BNP will continue with it movement even after the election. According to sources, the party has decided to step up its one-point demand for the removal of the government after the election is over. Accordingly, the party will declare new programmes on Tuesday, without any break in the movement. The 48-hour hartal (general strike) called today, Sunday, centering the Jatiya Sangsad election, will end in the morning tomorrow, Monday.
BNP leaders say that their movement will continue until the fall of the government and the establishment of democracy and voting rights. The party’s policymakers have agreed that there can be no pause on the movement and the programmes. However, the programmes to be taken up in the new scenario after the election have not been decided upon as yet. Speaking to BNP leaders over the past two days it has been learnt that the leaders at the policymaking level in the party are preparing for a long-term movement against the present government.
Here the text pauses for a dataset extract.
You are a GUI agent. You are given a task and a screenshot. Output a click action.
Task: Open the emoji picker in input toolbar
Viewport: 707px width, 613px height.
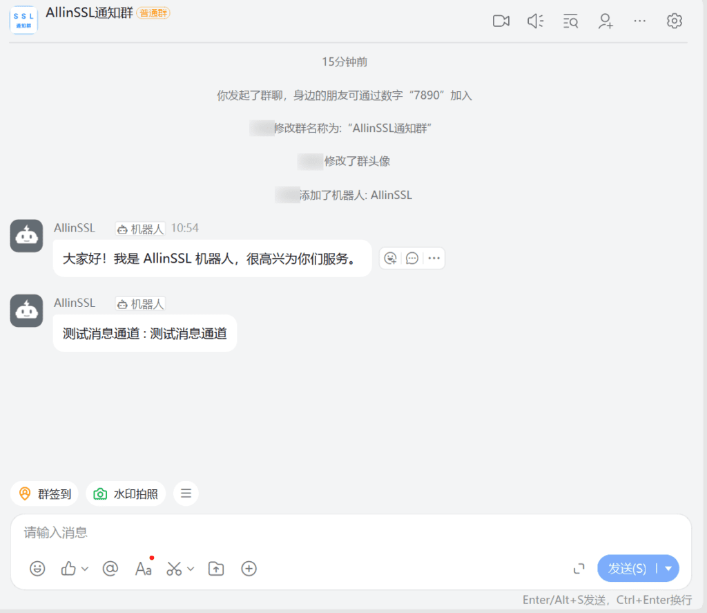37,569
They are determining the trend of the next movement.
Join our programme to get back your rights to vote, food and clothes. Join the people’s march to fight. We will win today or tomorrow. It won’t be much longer. Keep faith in yourself and in Allah.”Mahmudur Rahman Manna, senior leader of Ganatantra Mancha and president of Nagorik Oikya
BNP’s standing committee member Abdul Moyeen Khan, speaking to Prothom Alo on Saturday night, said that that the programmes to be taken up after the election will be revealed after one day. BNP is in a struggle to restore people’s democratic rights through a peaceful movement along with the people. BNP will continue in its legitimate movement on the streets until this demand is achieved.
According to BNP, at this moment 27,000 of its leaders and activists, including the party secretary general Mirza Fakhrul Islam Alamgir, are in prison. Added to this are court convictions. So far 1,294 leaders and activists of the party have been sentenced to various terms of imprisonment in 84 different cases.
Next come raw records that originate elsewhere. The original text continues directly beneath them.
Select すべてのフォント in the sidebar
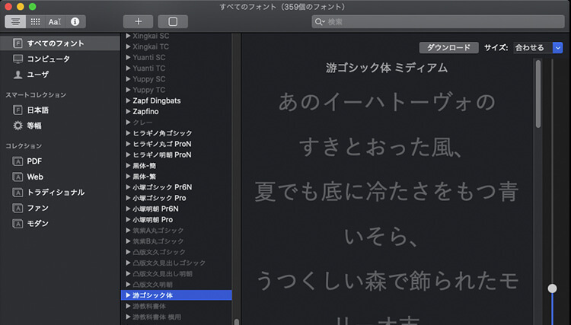 click(x=53, y=43)
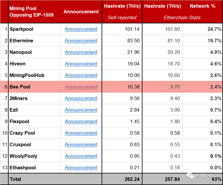
Task: Open the Hiveon Announcement link
Action: point(81,64)
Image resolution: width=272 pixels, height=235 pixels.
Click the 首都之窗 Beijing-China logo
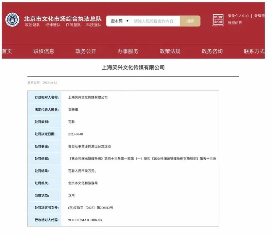click(218, 20)
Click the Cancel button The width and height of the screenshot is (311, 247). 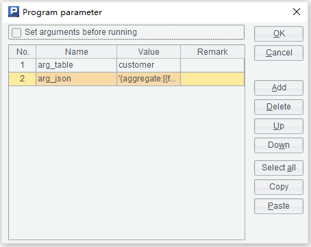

Sources day that in the coming days, along with the one-point demand, demands will also be raised for the release of the thousands of incarcerated BNP leaders and activists including Khaleda Zia and the party’s secretary general. The parties who are with BNP in a simultaneous movement will also join in the movement for the removal of the government. The leaders of these parties are mulling over the strategies for the coming movement and programmes. They believe that the government literally has no public support whatsoever. The government, on one hand, relies on the state machinery, and on the other hand remains in power with the influence of the neighbouring country. It is with the full support and backing of these two forces that they are carrying out a ‘one-sided’ election, an election in which everyone is of Awami League or its supporting forces.
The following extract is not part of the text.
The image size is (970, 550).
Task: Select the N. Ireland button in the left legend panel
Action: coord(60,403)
A leader of Ganatantra Mancha, an alliance affiliated with the simultaneous movement, told Prothom Alo, “We have never seen before how the entire state machinery is at one with a single party or government. It is the people who must bring about a change to this situation. We believe that power is never permanent.”
Several leaders who are a part of the movement and are boycotting the elections, have said that it is not just the opposition that is boycotting these polls. Voters of the ruling party too have lost interest in the election because they already know which persons are to win in each seat.
The question now being asked is, what will the opposition do after the election, all the strategies of its movement having failed so far? In a video message to the people last night, senior leader of Ganatantra Mancha and president of Nagorik Oikya, Mahmudur Rahman Manna, said after 7 January passes, the programmes will not come to a halt. Say ‘no’ to this government, he said, adding “join our programme to get back your rights to vote, food and clothes. Join the people’s march to fight. We will win today or tomorrow. It won’t be much longer. Keep faith in yourself and in Allah.”